Un petit texte, venu de je ne sais où, une idée qui passe en voyant 2 lions allongés côte à côte, certainement dans un documentaire animalier... et de quoi pourraient-ils bien parler ?

Alors voilà "Chroniques de la jungle"... avec un s à chroniques, certainement une idée d'en écrire d'autres, il faut juste que je croise l'idée...

   

   La savane, soleil couchant, baignant les herbes séchées de cette teinte  rouge unique.
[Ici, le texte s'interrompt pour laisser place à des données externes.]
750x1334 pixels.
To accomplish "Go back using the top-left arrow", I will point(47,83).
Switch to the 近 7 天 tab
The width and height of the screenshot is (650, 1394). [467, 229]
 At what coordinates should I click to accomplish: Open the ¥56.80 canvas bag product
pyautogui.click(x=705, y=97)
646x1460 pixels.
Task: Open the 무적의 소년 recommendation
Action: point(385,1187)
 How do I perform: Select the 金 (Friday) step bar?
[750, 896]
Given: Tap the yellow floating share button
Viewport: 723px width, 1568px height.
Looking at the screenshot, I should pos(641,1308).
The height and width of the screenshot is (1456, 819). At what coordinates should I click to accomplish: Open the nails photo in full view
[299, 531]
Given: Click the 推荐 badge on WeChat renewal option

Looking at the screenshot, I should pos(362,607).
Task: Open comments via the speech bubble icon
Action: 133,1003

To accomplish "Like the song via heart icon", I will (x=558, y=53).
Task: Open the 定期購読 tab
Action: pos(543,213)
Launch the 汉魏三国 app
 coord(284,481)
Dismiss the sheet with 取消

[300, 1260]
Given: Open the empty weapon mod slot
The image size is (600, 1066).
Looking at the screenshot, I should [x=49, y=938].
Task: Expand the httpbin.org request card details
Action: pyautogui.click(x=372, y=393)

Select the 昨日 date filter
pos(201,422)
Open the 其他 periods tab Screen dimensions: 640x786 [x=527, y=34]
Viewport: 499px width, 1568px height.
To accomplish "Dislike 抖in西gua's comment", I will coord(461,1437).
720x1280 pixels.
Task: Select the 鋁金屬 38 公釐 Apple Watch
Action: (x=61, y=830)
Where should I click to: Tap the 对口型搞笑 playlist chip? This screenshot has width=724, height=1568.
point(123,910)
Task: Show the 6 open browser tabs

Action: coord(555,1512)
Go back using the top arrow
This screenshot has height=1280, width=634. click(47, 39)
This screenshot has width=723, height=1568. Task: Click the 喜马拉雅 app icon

Chaleur qui lentement diminue, après une écrasante journée... Au loin dans le village  des hommes, on entend le tam-tam, régulier, et les chants, envoûtants... Ils vont encore danser une partie de la nuit, célébrant on ne sait quelle fête, mariage, naissance, moisson, passage à l'âge adulte... Cela importait peu.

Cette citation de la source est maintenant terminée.